By David Ignatius
Thursday, February 3, 2011;
As President Obama watched events unfold this past week in Egypt and the surrounding Arab world, he is said to have reflected on his own boyhood experiences in Indonesia - when the country was ruled by a corrupt, authoritarian leader who was later toppled by a reform movement.
Obama looks at the Egyptian drama through an unusual lens. He has experienced dictatorship firsthand, a world where "the strong man takes the weak man's land," as he quoted his Indonesian stepfather in his autobiography. The president came of age reading Frantz Fanon and other theorists of radical change. He is sometimes described as a "post-racial" figure, but it's also helpful to think of him as a "post-colonial" man.
Obama's policy decisions over the past several weeks have been guided by a sense that the fissures in Egyptian and Arab society have been building for a long time, and that, as one person familiar with his thinking says, "this is not something that can be put back in a box."
While Obama thinks it's important to protect U.S. interests amid the turbulence, he believes that as a democracy, the United States can't respond in the narrow way that, say, China would. He is said to have ended several meetings in the Situation Room over the past week with an admonition to think broadly about the process of change that's under way now and align U.S. policy with these larger themes.

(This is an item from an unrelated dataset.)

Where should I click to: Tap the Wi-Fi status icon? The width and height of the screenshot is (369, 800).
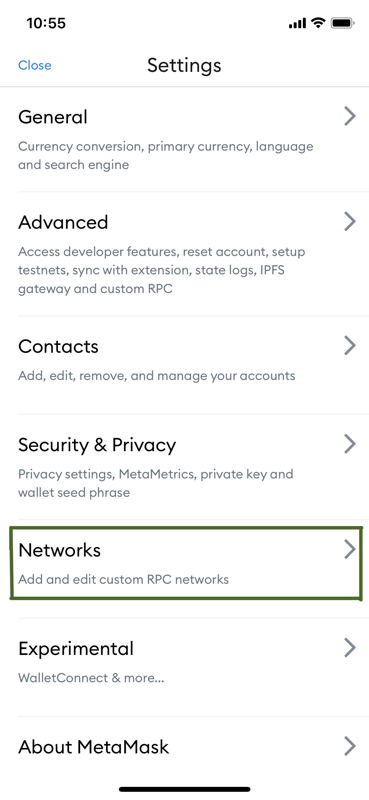pos(318,23)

The formative experiences of Obama's life tell him that change in developing countries is inexorable and that reform can often succeed. Not every popular movement turns out as disastrously as the Iranian revolution of 1979, Obama believes. There are positive models, including the "people power" movement that replaced Ferdinand Marcos in the Philippines in 1986, the fall of the Berlin Wall in 1989 and the overthrow in 1998 of the dictatorial President Suharto in Indonesia, whom Obama remembers from his boyhood.

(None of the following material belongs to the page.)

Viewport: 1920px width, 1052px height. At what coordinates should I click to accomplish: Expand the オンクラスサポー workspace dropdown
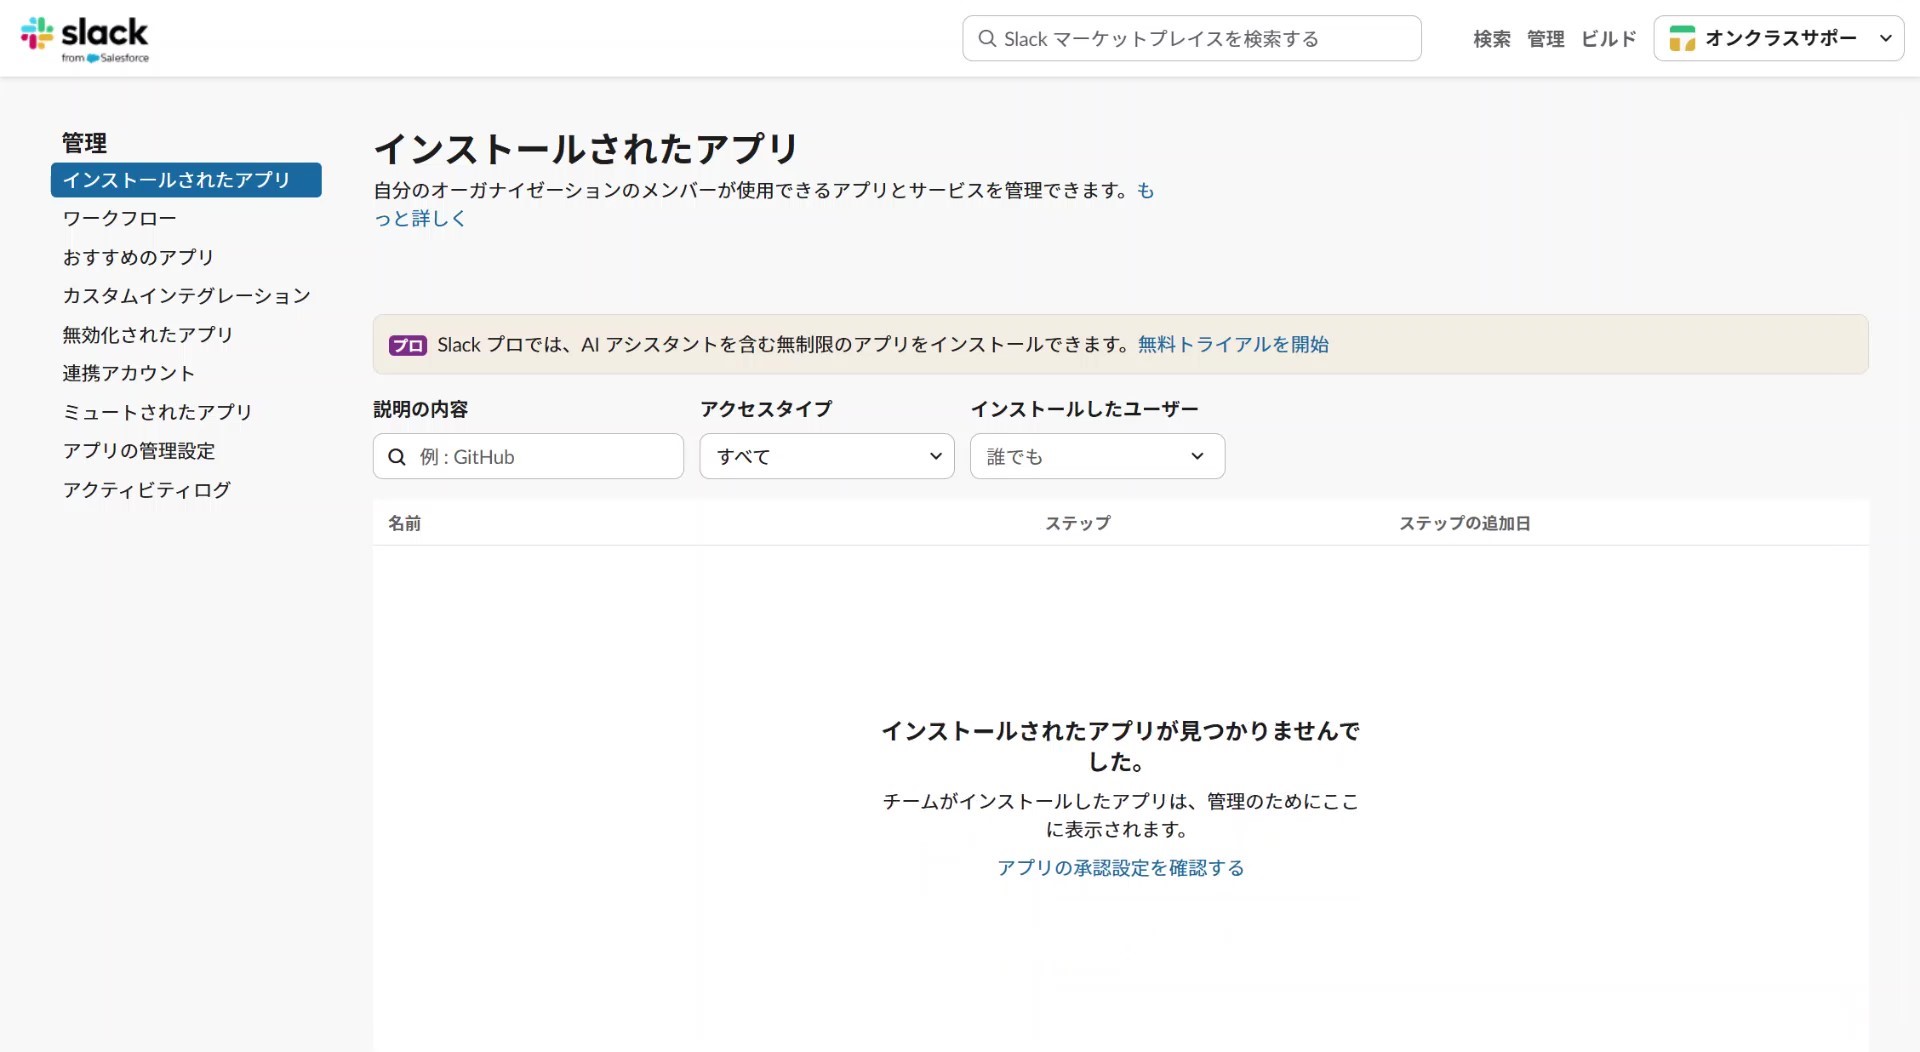[x=1885, y=39]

What shapes Obama's thinking isn't ideological so much as personal: When he talks to human-rights activists from overseas, he often recalls what it was like to live in an authoritarian country - where even in seemingly calm times, there was an omnipresent fear and tension. His Indonesian stepfather, Lolo, once admitted that he had seen a man killed "because he was weak."

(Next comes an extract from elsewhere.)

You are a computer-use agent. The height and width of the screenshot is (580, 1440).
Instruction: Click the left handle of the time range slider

The lesson that Obama takes from Indonesia's democratic revolt is that when the grip of authoritarian government has been loosened, it can't easily be restored: A catharsis takes place that, over time, can lead to better governance and economic growth.
If Obama hasn't publicly articulated these broad themes lately, that's partly due to the rush of events - and also because of his reticent manner. He is not a man who likes to govern by anecdote. Critics have argued that Obama has been too slow to embrace the Egyptian protest movement. But he seems genuinely to believe that change is a matter for Egyptians, not Americans, and that too heavy an American hand would be counterproductive.
For a statement of the strategic ideas that guide Obama now, it's useful to re-read his Cairo speech of June 4, 2009. The premise of that celebrated address was that America's relationship with the Islamic world was broken. "I've come here to Cairo to seek a new beginning between the United States and Muslims around the world, one based on mutual interest and mutual respect," Obama said. That's still the baseline, but it's fair to say that the Cairo speech raised expectations in the Arab world without delivering on them. Indeed, this may be one modest factor in the "revolution of rising expectations" we are seeing on the streets in Tunis, Cairo, Sanaa and Amman.
Obama's personal history gives him a unique opportunity to connect with the young generation that is making this volatile revolution. But it also makes Obama uniquely vulnerable to the charge that he is putting American security second to his hopes for an ephemeral process of change that could prove disastrous for American interests. The scenes this week of young protesters manning the barricades in Tahrir Square evoked "Les Miserables" or "Dr. Zhivago." But we know those stories turned out badly for the good guys.
Obama's challenge is to use his life experience - and his unusual ability as a communicator - to brace this process of change. He can identify with the idealistic young rebels in the street, but he also needs to reassure the world that American power is a steadying force at a time of upheaval.